Sensory bias theory becomes more interesting when it is possible to show that the sensory bias evolved long before the relevant sexual ornamentation. For human aesthetic preferences, this would mean finding evidence for the preferences in other primates. So far most attempts to do that have failed. In the 1970s, Nicholas Humphrey tried very hard to find evidence of visual aesthetic preferences in rhesus monkeys. They preferred white light to red light, focused pictures to out-of-focus pictures, and pictures of monkeys to pictures of anything else. But they showed no sign of any aesthetic preferences for forms, patterns, symmetries, or compositions. Rhesus monkey visual systems are so similar to ours that they are often used by neuroscientists as experimental models for human vision. Yet they show no hint of

the aesthetic preferences that we might expect as side-effects of having our sort of vision.
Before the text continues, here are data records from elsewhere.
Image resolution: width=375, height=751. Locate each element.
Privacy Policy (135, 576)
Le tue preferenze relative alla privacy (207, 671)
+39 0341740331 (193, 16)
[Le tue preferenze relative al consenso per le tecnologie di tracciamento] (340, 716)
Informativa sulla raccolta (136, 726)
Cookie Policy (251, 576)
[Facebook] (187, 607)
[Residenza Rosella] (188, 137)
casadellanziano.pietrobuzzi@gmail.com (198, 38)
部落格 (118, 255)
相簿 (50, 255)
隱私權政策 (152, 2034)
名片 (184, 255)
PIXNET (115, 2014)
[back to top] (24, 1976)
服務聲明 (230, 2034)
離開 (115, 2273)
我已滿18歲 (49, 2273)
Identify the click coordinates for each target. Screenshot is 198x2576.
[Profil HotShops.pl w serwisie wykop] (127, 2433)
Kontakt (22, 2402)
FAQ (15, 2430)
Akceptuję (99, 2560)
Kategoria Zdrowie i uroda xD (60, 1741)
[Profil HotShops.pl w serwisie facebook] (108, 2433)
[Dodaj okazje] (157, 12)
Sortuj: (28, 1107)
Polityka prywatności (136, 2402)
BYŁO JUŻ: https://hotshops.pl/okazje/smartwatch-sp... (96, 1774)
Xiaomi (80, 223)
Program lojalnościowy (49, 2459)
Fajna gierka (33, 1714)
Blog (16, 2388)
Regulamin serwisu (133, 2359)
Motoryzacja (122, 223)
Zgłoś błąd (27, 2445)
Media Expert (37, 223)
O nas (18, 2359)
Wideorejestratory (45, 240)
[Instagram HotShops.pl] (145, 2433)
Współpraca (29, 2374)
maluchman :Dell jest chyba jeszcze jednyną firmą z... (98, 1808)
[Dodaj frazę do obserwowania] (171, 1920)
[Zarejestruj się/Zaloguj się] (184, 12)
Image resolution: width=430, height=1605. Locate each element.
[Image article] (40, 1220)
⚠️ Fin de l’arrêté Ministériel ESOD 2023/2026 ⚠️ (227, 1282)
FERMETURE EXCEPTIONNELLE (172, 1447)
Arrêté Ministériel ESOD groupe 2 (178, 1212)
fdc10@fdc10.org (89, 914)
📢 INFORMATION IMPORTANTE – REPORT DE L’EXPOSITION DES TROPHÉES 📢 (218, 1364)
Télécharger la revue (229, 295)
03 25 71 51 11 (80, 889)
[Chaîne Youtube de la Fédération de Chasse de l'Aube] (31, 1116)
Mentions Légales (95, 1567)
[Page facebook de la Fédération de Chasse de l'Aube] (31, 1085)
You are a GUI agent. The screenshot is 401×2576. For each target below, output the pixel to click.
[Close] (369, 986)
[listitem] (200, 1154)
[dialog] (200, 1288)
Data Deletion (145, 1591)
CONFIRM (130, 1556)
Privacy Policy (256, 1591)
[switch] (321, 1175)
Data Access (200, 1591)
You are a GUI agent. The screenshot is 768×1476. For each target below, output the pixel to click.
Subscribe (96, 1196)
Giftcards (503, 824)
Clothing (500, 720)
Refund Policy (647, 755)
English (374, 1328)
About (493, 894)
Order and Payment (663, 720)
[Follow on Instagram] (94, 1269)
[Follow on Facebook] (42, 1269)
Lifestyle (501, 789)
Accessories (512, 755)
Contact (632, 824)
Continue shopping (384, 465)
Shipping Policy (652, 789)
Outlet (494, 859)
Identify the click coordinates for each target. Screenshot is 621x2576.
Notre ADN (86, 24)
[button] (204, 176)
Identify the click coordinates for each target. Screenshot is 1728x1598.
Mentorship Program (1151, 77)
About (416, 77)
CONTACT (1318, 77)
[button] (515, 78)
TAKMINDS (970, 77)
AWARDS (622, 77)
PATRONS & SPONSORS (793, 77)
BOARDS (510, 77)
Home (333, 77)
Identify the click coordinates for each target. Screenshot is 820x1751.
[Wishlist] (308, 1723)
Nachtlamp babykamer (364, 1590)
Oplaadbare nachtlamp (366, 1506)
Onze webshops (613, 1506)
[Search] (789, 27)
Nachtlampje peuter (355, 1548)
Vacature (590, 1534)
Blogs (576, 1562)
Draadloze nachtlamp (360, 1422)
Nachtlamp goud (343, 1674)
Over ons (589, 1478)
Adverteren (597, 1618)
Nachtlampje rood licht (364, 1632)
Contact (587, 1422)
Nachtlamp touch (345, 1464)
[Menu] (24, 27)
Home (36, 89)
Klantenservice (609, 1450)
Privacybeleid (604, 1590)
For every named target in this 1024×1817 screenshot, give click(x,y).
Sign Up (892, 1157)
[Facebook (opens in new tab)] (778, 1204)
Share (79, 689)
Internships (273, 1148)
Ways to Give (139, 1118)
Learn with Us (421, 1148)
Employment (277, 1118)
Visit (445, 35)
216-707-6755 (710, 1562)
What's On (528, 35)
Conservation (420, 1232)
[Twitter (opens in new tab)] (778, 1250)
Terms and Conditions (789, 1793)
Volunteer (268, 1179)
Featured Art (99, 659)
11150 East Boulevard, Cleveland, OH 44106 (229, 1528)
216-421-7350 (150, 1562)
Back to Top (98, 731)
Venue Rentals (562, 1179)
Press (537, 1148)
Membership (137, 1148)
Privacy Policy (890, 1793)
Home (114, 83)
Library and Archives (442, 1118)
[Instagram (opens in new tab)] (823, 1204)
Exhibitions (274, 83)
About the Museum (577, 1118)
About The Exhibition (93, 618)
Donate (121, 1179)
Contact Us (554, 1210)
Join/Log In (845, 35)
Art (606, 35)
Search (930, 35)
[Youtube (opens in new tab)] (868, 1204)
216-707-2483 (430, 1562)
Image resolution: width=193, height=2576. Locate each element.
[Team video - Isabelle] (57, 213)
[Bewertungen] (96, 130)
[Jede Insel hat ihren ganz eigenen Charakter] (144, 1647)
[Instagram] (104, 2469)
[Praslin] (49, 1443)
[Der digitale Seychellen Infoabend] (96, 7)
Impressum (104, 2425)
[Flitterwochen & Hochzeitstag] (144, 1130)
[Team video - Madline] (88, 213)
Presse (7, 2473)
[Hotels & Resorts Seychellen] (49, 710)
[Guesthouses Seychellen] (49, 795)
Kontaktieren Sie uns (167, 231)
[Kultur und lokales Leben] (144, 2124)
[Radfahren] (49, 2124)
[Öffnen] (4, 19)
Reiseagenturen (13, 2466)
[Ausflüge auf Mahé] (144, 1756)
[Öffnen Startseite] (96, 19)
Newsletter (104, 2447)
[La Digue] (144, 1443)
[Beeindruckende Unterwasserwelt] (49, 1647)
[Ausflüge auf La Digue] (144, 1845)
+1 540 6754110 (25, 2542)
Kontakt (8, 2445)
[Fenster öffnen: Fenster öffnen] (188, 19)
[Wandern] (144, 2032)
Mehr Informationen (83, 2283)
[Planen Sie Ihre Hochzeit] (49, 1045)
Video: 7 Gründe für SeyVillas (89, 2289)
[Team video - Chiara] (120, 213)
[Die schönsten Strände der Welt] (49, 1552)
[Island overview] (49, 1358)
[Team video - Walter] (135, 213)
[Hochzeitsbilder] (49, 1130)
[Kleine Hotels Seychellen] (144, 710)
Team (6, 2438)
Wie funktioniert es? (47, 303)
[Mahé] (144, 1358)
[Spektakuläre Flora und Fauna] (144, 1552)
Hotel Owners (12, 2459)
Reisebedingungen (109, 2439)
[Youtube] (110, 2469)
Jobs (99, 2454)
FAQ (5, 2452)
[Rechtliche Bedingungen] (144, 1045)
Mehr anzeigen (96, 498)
Other evidence against the sensory bias view comes from experiments on painting by chimpanzees. Desmond Morris's 1962 book
The Biology of Art
showed that, given paper, brushes, and paint, chimpanzees produced works resembling the abstract expressionist paintings that were in vogue at the time. Morris had been searching for evolutionary continuity between ape and human aesthetics, and thought he had found some evidence for a sense of pictorial composition and balance in apes. In appreciation of Morris's research, Salvador Dali declared that "The hand of the chimpanzee is quasi-human, the hand of Jackson Pollock is almost animal." However, later research suggested that chimps do not produce artworks according to a goal-oriented plan. They paint reactively in relation to the paper's edges and to any geometric forms already printed on the paper. If a human does not snatch away the paper in time, the chimp tends to cover it in a meaningless multicolored smear. Given paints and brushes in a more natural setting, chimps do not seek out a flat rectangular surface to make a picture—they just playfully paint the nearest bush or rock. Apes show few aesthetic preferences when given images, and show little patience for producing aesthetically structured images when given artistic materials. We should not expect to find any evidence in apes of human adaptations that probably evolved within the last million years, because our most recent common ancestor lived at least five million years ago.